Pour les crédits supérieurs à 5.000 euros, les taux varient de 5% à 6,1% -soit 1 à 1,5% en-dessous du marché. Depuis son lancement il y a une vingtaine de mois, Prêt d’Union a déjà octroyé pour 33 millions d’euros de crédits.

>>A lire également, notre article: La consommation collaborative, c'est quoi?
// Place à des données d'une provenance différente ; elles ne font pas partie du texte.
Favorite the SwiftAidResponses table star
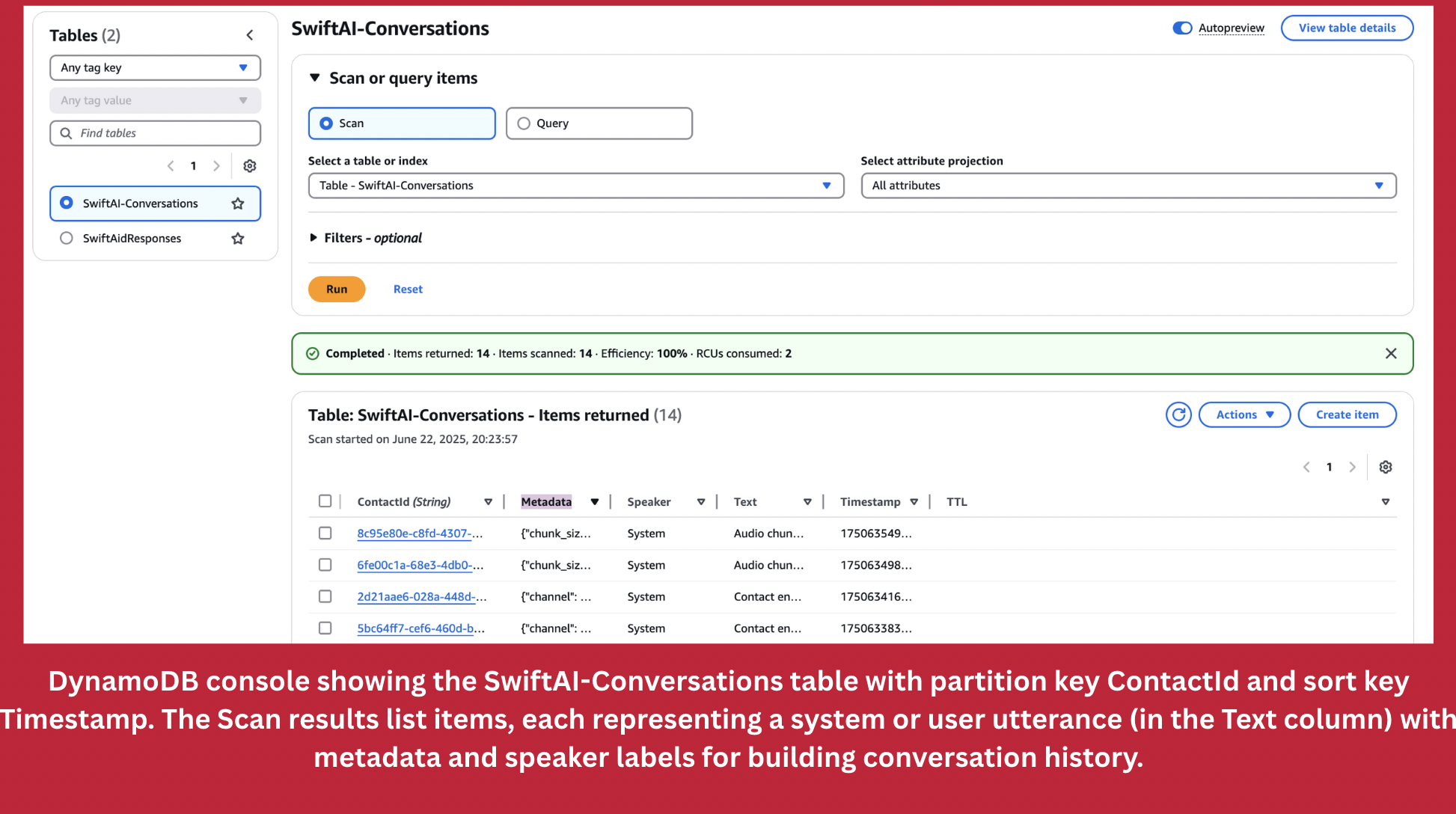 click(x=238, y=239)
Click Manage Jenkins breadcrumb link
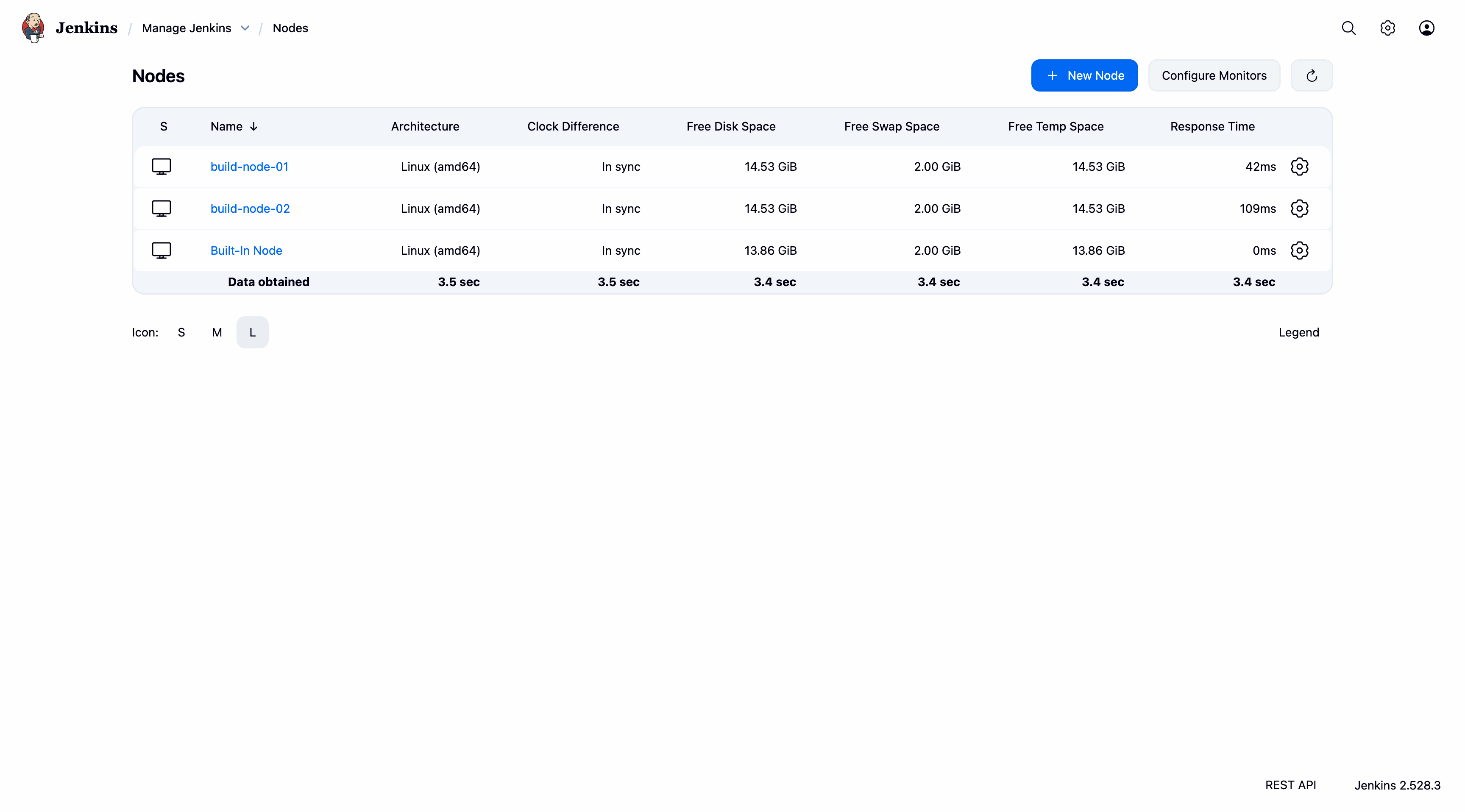Image resolution: width=1465 pixels, height=812 pixels. 187,28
Côté prêteurs, les taux de rendement sont également avantageux, puisqu’ils atteignent 4 à 5,5% par an. Ils sont donc bien supérieurs à celui du Livret A (1,25% à partir du 1er août) ou encore à ceux des emprunts d’Etat à dix ans (autour de 2,3%). Et le risque est limité: «Nous demandons davantage de justificatifs à nos emprunteurs, notamment leurs deux derniers relevés de compte bancaire. Cela nous permet d’éviter les fraudes et de nous assurer que le particulier n’est pas déjà surendetté», détaille Charles Egly.

Thibault, Parisien de 26 ans, a déjà investi 5.000 euros chez Prêt d’union et compte monter en puissance prochainement: «Les taux sont élevés, le risque est faible, le seul bémol, c’est que le capital est immobilisé pendant un temps. Mais ce manque de mobilité est compensé par le versement des intérêts chaque mois. Et puis, c’est très gratifiant moralement: j’ai l’assurance de réellement servir l’économie réelle».

«Nous sommes bien moins gourmands que les banques»

Un crédit peu coûteux pour les emprunteurs et rémunérateur pour les prêteurs… Mais comment fait Prêt d’union? «Les banques ont le monopole du crédit à la consommation et pratiquent donc des taux artificiellement hauts pour les emprunteurs. Nous sommes bien moins gourmands que ces établissements, ce qui nous permet également de mieux récompenser nos investisseurs», répond Charles Egly.

A noter que Prêt d’union ne se rémunère pas sur les intérêts mais sur les frais de dossier, soit 2% prélevés sur la somme empruntée (par exemple, 80 euros pour un emprunt de 4.000 euros).

Mais attention: tout le monde ne peut pas devenir prêteur. «Il faut être un investisseur averti, et notamment avoir déjà passé des ordres en bourse, c’est une condition imposée par la Banque de France», explique Charles Egly. Les choses pourraient toutefois évoluer, puisque le gouvernement se penchera à la rentrée sur le crowdfunding, comprenez le financement par la foule, dans le but de favoriser le développement de cette nouvelle finance.

Vous pouvez aussi…

Recourir aux sites de «crowdfunding» ou, en français, au financement participatif, que ce soit pour obtenir de l’argent auprès de particuliers, leur en donner ou leur en prêter (avec ou sans intérêt). Sachant que c’est surtout la nature de votre projet (artistique, entrepreneurial, etc.) qui incitera les internautes à vous suivre… ou pas. Parmi les principaux sites, citons notamment Smartangels, Wiseed, Ulule ou encore Kisskissbankbank.